Assim como fizeram seus antepassados, fazem os que estão a sua volta, ou mesmo distantes, e farão os que virão. Todos se comunicam. Sempre, independente das dificuldades existentes. Conversar, dialogar e comunicar são conjugados cotidianamente. Ainda que não saiba o tempo, nem o modo, tampouco vozes, mas sabem que verbos são ações, estado, processo ou fenômeno, embora se perca ao flexiona-los, mudando tudo, uma vez que lhe escapa do controle que as orações e os períodos desenvolvem-se em torno de um verbo. Mas isso, de forma nenhuma, impede-o de se comunicar. Claro que não, a despeito “do português ruim”, como diz o trecho da letra de uma das canções.  

Todos se comunicam. Tímidos, retraídos, introspectivos, extrovertidos, falantes, não falantes ou pouco-falantes. O falar faz parte do viver humano. Tanto que tem diminuído distancias, rompido dificuldades, apesar de linguagens distintas. As redes sociais se tornaram, ou deveriam ser instrumentos de facilitação, de mais e mais comunicação, diálogos, quebrando “o gelo” impostos pelas barreiras.

Foi isso que se imaginou, ou se acreditou que seria. Ledo engano! Pois, ultimamente, a intolerância, sempre bastante forte, se espalhou com rapidez inimaginável pela Internet. Abriu-se uma cratera. Cratera em que fora depositada a compreensão, compaixão, solidariedade e retirou-se dessa mesma cratera as agressões, os ataques desmedidos, tornando assim “a vida de muitos um inferno”, com a insubmissão a disciplina pela patologia do ódio, protagonizado pelos ferrolhos morais e pela ideia estereotipada, desencadeadora do preconceito, o qual reforça e muito a desigualdade social. Processo crescente da xenofobia, homofobia, misoginia.

Discurso que tem o seu público. Público que o apoia e o aplaude. Por mais que não se queira acreditar nisso. Mas tem. Infelizmente! Quem não associa a ele, logo é excluído, e tido como inimigo. Inimigo que deve ser eliminado. E o elimina sempre, ainda que se tenha, e tem mesmo a bíblia debaixo do braço. “Script” antigo. Endossador da exclusão dos diferentes.

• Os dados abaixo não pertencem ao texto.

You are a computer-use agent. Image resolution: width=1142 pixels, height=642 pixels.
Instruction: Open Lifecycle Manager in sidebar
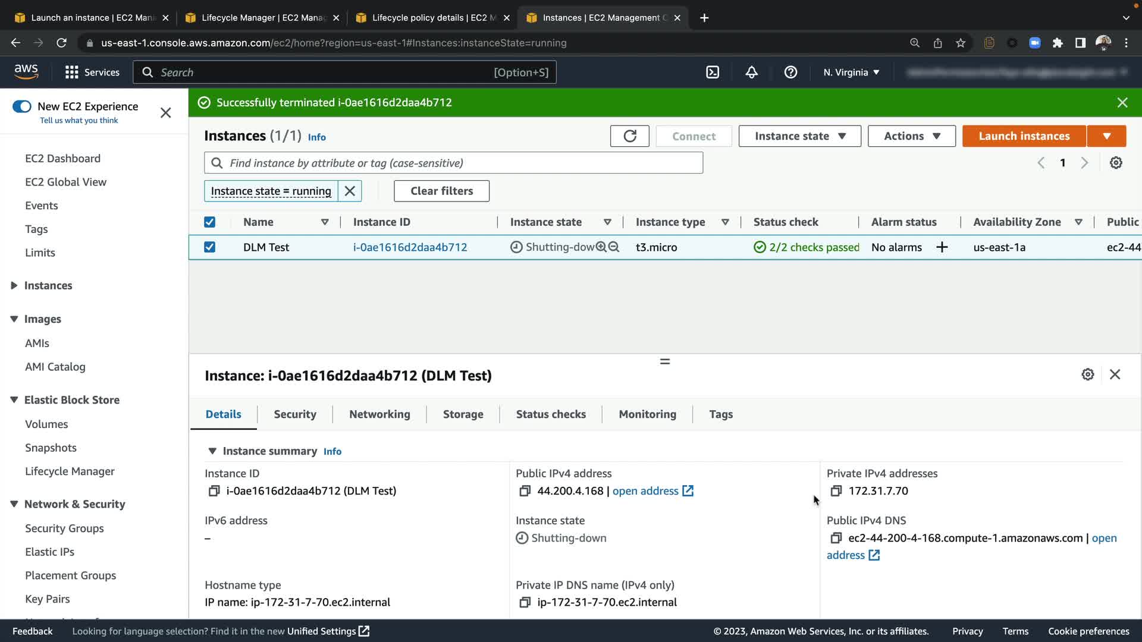point(70,471)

Outro dia, em um grupo de whatssap, a defesa da criação de um conselho estadual, foi o estopim de um “quebra-pau” danado. Amigos de antes, só porque se posicionaram a favor do conselho, tornaram-se inimigos, e membros de um mesmo núcleo familiar, considerados estranhos, tidos por outrem como “contrários à família, à religião”. As palavras de Cristo foram distorcidas. A despeito, contudo, dos preceitos da religião cristãs: “faça aos outros o que desejaria que eles fizessem a ti” e “ama a teu próximo como a ti mesmo”.

Anuviou-se tudo. Escurecia o céu. Nuvens escuras dos dejetos sobrepuseram o alvo das águas. Tanto que não mais podiam ver o que se passava no fundo do córrego que, anteriormente, servia para juntar os moradores da região, aproximarem as pessoas.

Vive-se outro momento. Momento em que o relógio do tempo é movido pelo vento da intolerância. Intolerância que subtrai o humano do ser, e o torna o mais feroz dos animais, muito aquém do que deveria ser, ainda que se possa um dia se tornar, mesmo diante da pandemia do preconceito, que destrói todo o canteiro da compreensão e mata o jasmim do jardim do Éden. É isto.

 

Lourembergue Alves é professor universitário e Analista Político.